The Express Glove has two sides – one for face brushes and one for eye brushes – each with different textures. There are seven textures and they are all marked with directional words like “refund, wash, rinse.” I started with the “face” side, making sure that those three textures were facing up, then slid my hand with my palm facing up through the wrist strap and my thumb through a side hole so that the silicone was nice and secure. Then I did the following with each face brush:

  • Got the glove wet with running water
  • Put a dime size amount of the brush cleaner on the middle “wash” section
  • Wet the hairs of selected brush beneath running water, then swirled in the brush cleaner directly on the textured surface
  • After swirling for several seconds, making sure that the cleaner was really worked into the brush hairs, I rinsed the glove under running water, swiped the brush head under running water, and returned to the “wash” section, swirling again. I repeated this process a couple times till I no longer saw any makeup residue on the glove
  • Then I held the front part of the glove (the “rinse” section) under running water and swept the brush vertically and horizontally over the texture to be sure all the makeup and soap was out
  • Lastly, I gently ran the brush head over the ridges on the side of the glove while squeezing water out with my thumb
  • There were a few brushes that had a ton of product in the brush hairs that I used the “refine” texture (the own closest to my wrist) for an extra deep cleaning

To do the eye brushes, I just rinsed the face side then turned the cupped part that went around my fingers inside out and slid my hand through the wrist strap as before but with the “eye” side facing up. Then I just followed the same steps above but with the “eye” textures (using about a third of the amount of cleaners per brush). I also got my BeautyBlender in on the action, gently rubbing it on the “wash” section of the face side. *If you do this, just be super careful – you don’t want to tear the foam of the BeautyBlender!

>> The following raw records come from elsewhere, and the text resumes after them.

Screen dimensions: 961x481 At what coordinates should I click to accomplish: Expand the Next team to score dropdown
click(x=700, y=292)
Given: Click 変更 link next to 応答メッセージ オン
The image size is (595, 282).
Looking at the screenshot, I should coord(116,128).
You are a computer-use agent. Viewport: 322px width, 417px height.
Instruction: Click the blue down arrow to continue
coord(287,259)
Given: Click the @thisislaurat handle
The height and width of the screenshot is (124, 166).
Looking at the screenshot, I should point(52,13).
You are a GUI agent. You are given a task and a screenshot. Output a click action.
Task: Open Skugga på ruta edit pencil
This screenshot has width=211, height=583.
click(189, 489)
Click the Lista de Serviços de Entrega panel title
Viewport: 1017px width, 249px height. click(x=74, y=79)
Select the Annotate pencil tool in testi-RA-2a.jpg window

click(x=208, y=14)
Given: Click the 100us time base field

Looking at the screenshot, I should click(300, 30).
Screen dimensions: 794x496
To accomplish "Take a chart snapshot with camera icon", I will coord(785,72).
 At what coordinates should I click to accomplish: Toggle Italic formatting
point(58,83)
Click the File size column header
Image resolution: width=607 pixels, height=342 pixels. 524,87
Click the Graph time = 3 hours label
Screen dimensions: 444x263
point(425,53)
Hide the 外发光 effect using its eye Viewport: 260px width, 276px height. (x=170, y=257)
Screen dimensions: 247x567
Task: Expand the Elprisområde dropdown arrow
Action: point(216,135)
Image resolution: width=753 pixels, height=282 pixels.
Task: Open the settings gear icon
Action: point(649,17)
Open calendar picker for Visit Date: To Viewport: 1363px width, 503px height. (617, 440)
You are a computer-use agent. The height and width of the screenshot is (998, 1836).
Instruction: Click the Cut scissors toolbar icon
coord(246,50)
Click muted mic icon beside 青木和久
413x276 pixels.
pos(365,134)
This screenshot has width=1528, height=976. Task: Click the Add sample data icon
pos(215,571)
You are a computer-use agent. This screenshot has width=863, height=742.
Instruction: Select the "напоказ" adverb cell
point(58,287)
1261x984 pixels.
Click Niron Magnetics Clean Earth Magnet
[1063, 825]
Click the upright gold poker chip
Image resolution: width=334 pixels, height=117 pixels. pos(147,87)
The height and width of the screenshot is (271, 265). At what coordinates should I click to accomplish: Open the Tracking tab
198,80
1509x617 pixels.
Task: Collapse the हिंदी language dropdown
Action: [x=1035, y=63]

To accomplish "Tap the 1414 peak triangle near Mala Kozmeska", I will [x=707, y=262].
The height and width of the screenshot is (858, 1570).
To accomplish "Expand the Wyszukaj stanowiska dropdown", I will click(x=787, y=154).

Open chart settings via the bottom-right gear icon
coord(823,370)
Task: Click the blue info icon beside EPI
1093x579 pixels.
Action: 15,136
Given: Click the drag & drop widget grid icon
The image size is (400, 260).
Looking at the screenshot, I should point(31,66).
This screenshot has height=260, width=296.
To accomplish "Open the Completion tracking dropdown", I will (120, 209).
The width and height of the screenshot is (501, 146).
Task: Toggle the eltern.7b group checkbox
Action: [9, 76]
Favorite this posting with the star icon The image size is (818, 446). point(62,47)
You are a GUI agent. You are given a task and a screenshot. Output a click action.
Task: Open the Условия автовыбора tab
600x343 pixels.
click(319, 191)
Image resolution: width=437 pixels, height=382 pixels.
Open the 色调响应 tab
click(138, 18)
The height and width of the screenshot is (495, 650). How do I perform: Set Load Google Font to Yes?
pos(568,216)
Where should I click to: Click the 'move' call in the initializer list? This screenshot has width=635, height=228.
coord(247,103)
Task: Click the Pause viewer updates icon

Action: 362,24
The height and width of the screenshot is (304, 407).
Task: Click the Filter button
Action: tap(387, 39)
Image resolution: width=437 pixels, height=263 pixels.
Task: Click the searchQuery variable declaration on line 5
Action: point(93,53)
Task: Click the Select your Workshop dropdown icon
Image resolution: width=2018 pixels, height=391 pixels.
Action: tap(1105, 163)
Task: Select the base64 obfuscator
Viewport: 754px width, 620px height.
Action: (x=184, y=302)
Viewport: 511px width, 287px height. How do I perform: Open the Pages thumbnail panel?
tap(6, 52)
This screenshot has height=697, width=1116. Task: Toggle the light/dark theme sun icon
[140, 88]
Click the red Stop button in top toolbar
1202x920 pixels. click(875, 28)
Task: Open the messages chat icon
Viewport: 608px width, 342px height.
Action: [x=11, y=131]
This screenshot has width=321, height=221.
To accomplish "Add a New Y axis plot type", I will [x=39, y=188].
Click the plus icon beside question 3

After gently squeezing out as much water as I could with the glove (you don’t want to pull ANY of the brush hairs out!) I laid each brush flat on a clean wash cloth. I’ve been told that this is the best way to dry brushes because standing them up to dry allows excess water to seep into the brush hairs in the metal part that connects to the brush handle. This is no bueno, those hairs will never dry and that’s just not clean. After letting the brushes sit flat while doing the cleaning, I took each one and gently swirled it on the wash cloth to fluff up the fibers a bit. Then I laid them down again and patently waited for them to dry (about 24 hours).

Two things:

  • No. 1: it is SO satisfying to see all the built-up product get cleaned and rinsed out of brushes. I did feel a little a bit of shame at having waited so long to get the gunk out but that was replaced with joy and followed by a promise to myself that I would do this once a month.
  • No. 2: I won’t lie, I was initially very skeptical of the Sigma brush cleaning tools. I mean, I trust my sisters and their beauty knowledge but I thought that having a tool devoted to the brush cleaning task seemed a little…excessive. Every time I had washed my brushes before I just put a little cleanser in my hand, and swirled a wet brush head in it repeatedly till it was clean and my hand looked like a prune. Let me just be the one to tell you: I got all my brushes clean in a ridiculously quick amount of time (maybe doing all of them in the time it took me to do three with my previous cleaning technique) and they really, really got clean (I didn’t just say “that looks good enough” and give up). I can say that I’m 100% a believer in the Sigma cleaning tools and am so glad I took note from my younger (and possibly wiser?) sisters and got one myself. I plan on sharing the Express Glove with Sally – because sharing is caring and sisters don’t let sisters use gunky beauty brushes.

The best part about having freshly cleaned brushes – aside from the fact of knowing that I’m not swiping hairs full of old makeup and dead skin on my face – is that they are so fluffy and soft. And cleaning them helps cut back those unwanted brush hairs that always seem to come off on my face when I’m using them.